Capacit’e Infra is a construction company focused on Residential, Commercial and Institutional buildings. It provides end-to-end construction services for residential buildings, multi level car parks, corporate office buildings, buildings for commercial purposes and buildings for educational, hospitality and healthcare purposes. Company’s capabilities include constructing concrete building structures as well as composite steel structures. Company also provides mechanical, electrical and plumbing (“MEP”) and finishing works. Company predominantly operate in the Mumbai metropolitan region which accounts for 63% of its revenues. Rest of the revenue comes from Chennai, NCR and Bengluru. Company works for some of the reputed real estate developers like Kalpataru, Oberoi Constructions Limited, The Wadhwa Group, Saifee Burhani Upliftment Trust, Lodha Group, Rustomjee, Godrej Properties Limited, Brigade Enterprises Limited and Prestige Estates Projects Limited.
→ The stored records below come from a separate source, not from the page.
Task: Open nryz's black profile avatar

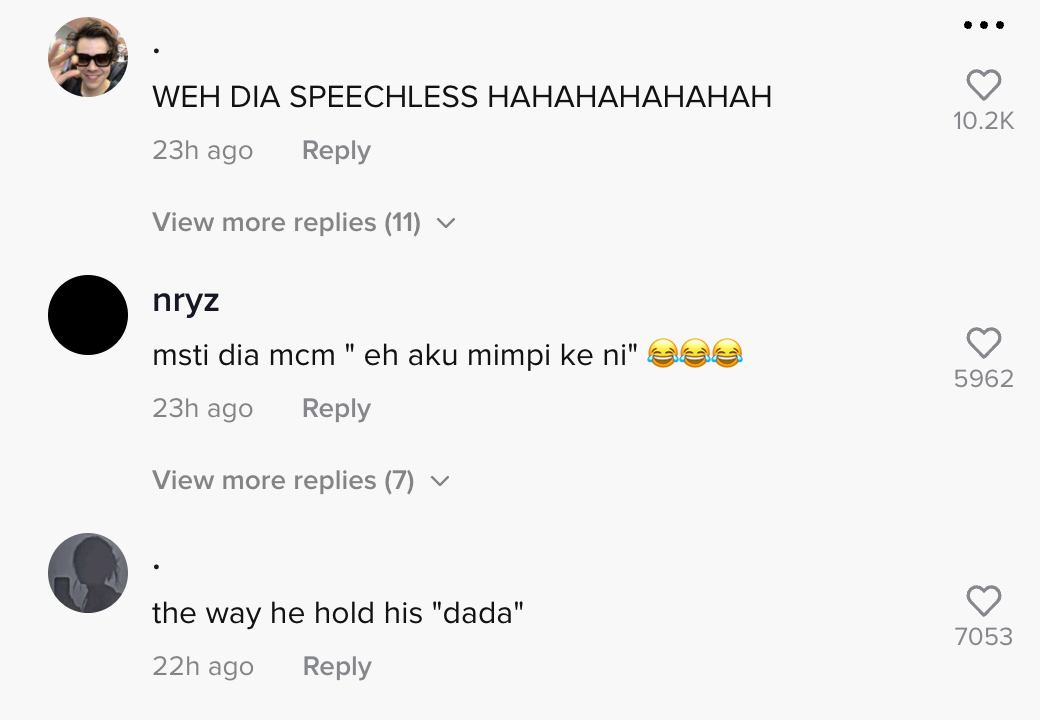Action: [88, 315]
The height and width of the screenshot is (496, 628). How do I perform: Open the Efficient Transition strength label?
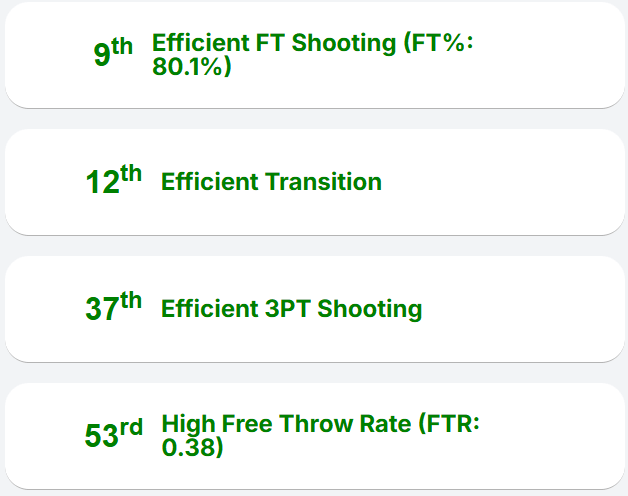271,182
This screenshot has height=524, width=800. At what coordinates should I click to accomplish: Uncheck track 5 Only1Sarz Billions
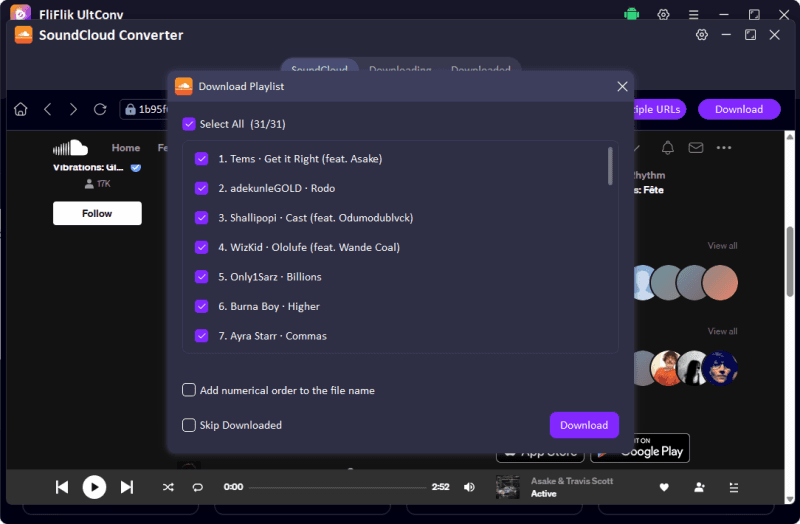click(x=202, y=277)
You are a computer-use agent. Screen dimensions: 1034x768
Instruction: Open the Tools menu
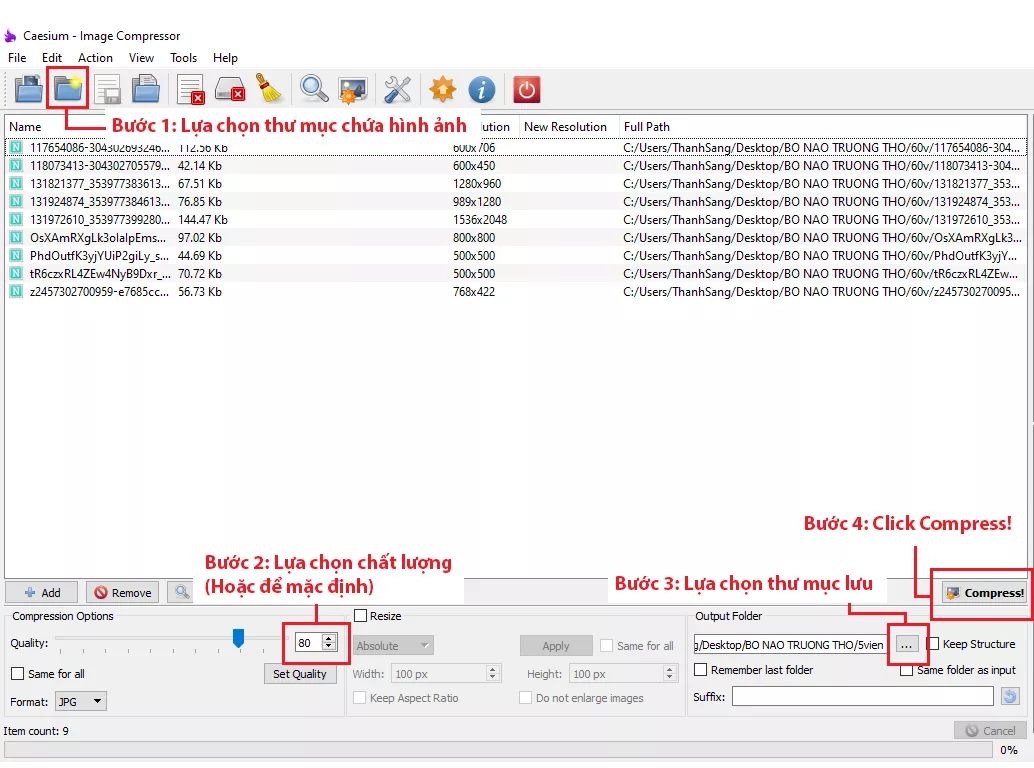point(183,58)
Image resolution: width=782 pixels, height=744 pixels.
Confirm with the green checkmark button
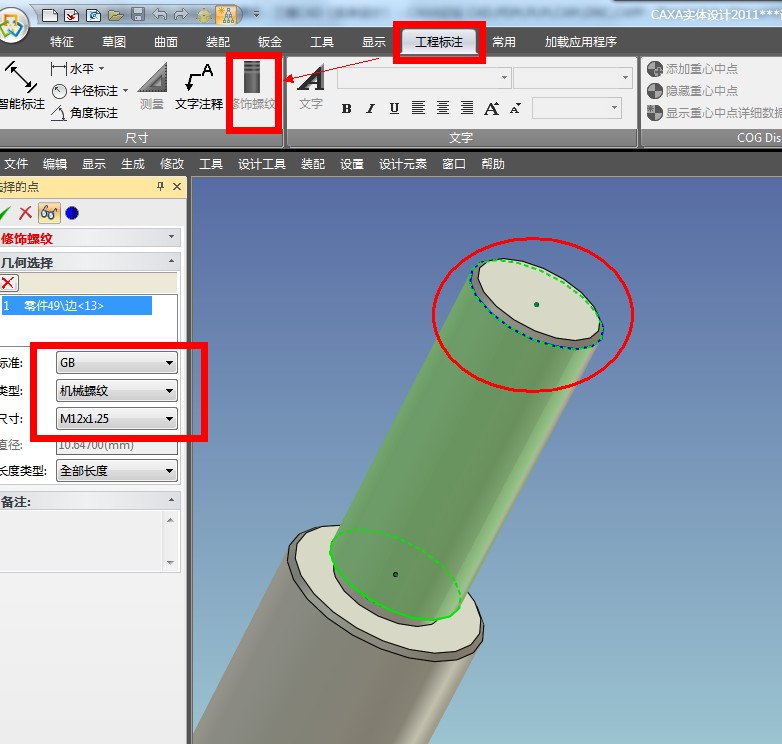tap(5, 212)
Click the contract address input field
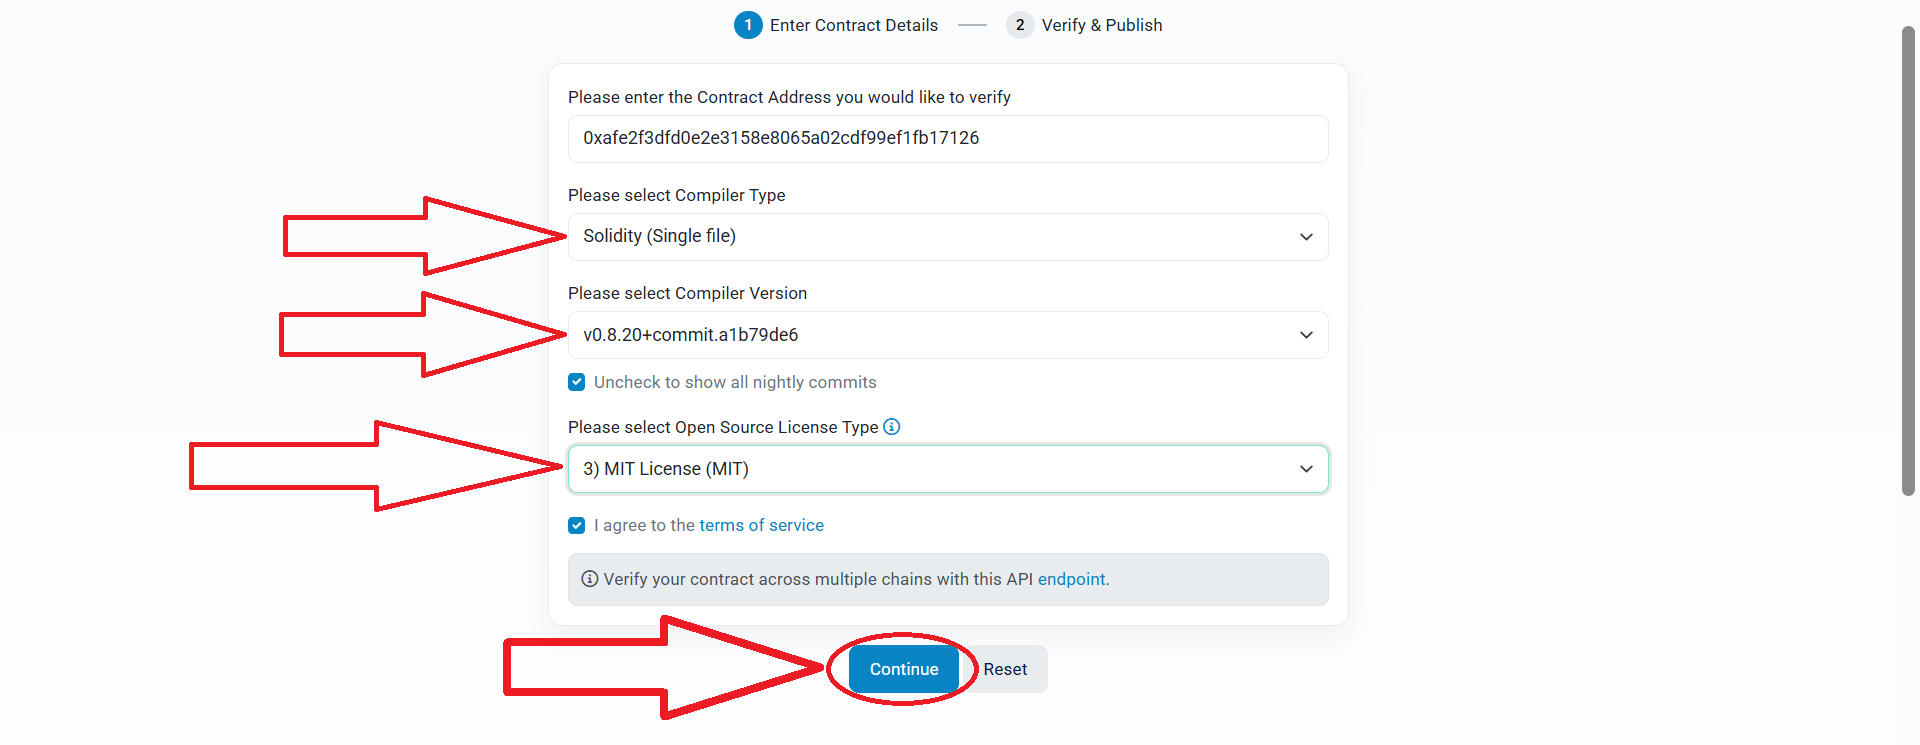 click(948, 139)
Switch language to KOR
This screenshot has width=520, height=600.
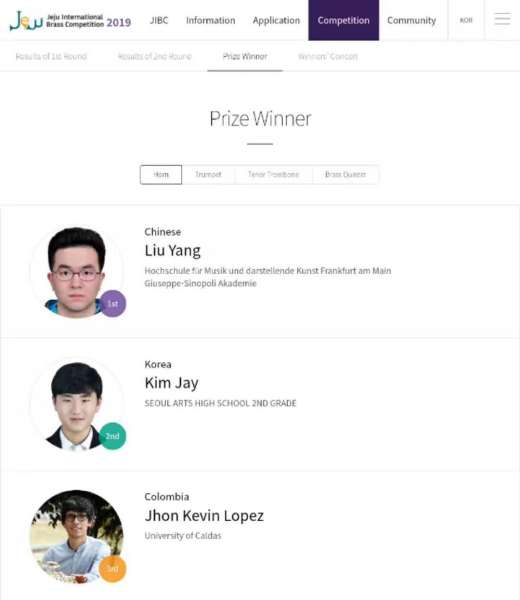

Company was founded by Rahul Katyal along with Subir Malhotra in 2012. Rohit Katyal joined in 2014. Katyal Brothers previously worked for Pratibha Industries. PE funds Paragon Partners promoted by Siddharth Parekh (son of HDFC chairman Deepak Parekh) and Hong Kong based NewQuest Asia invested in the company in 2015. Along with Paragon Partners, Infina Finance jointly owned by Kotak Mahindra Bank and Kotak Family has invested in the company. PE funds invested through compulsorily convertible preference shares, which were converted to common shares on June 30 2017. PE funds have invested at an average price of Rs 132 / share. Promoters currently own 57% while PE funds own 43% of the company. Post IPO, promoter holdings will drop to 47%.

Key Strengths

  • **1. Exclusive focus on construction of buildings in major cities -** Company has growth rapidly since its incorporation in 2012 by focusing only on construction of residential, commercial and institutional buildings without engaging in any other activities such as land development or infrastructure development. Such a focus has enabled the company to acquire specialized construction technology, which allows it gain competitive advantage over smaller construction companies in a highly competitive and fragmented industry.
  • **2. Large Order Book with marquee client base and repeat orders –** Current order book is about 4,600 Cr, which is 4 times FY 17 revenue across 50 different projects. Company has secured repeat orders from some of the clients, namely the Lodha Group, The Wadhwa Group, Godrej Properties Limited, Transcon Developers Private Limited, Ahuja Constructions and Puravankara Projects Limited, since the date of first contract with each of them. Ongoing execution of certain redevelopment projects, such as the Saifee Burhani Upliftment Project – Sub cluster 03 and Rustomjee Seasons, will allow company to qualify for and to bid for mass housing projects in the future.
  • **3. Ownership of modern system formworks and other Core Assets -** Company has the capabilities to undertake building construction projects using modern technologies including temperature-controlled concrete for mass pours, self-compacting free flow concrete for heavily reinforced pours and special concrete for vertical pumping in Super High Rise Buildings and High Rise Buildings. Investment in Core Assets has helped the company expand execution capabilities, along with a corresponding growth of Order Book.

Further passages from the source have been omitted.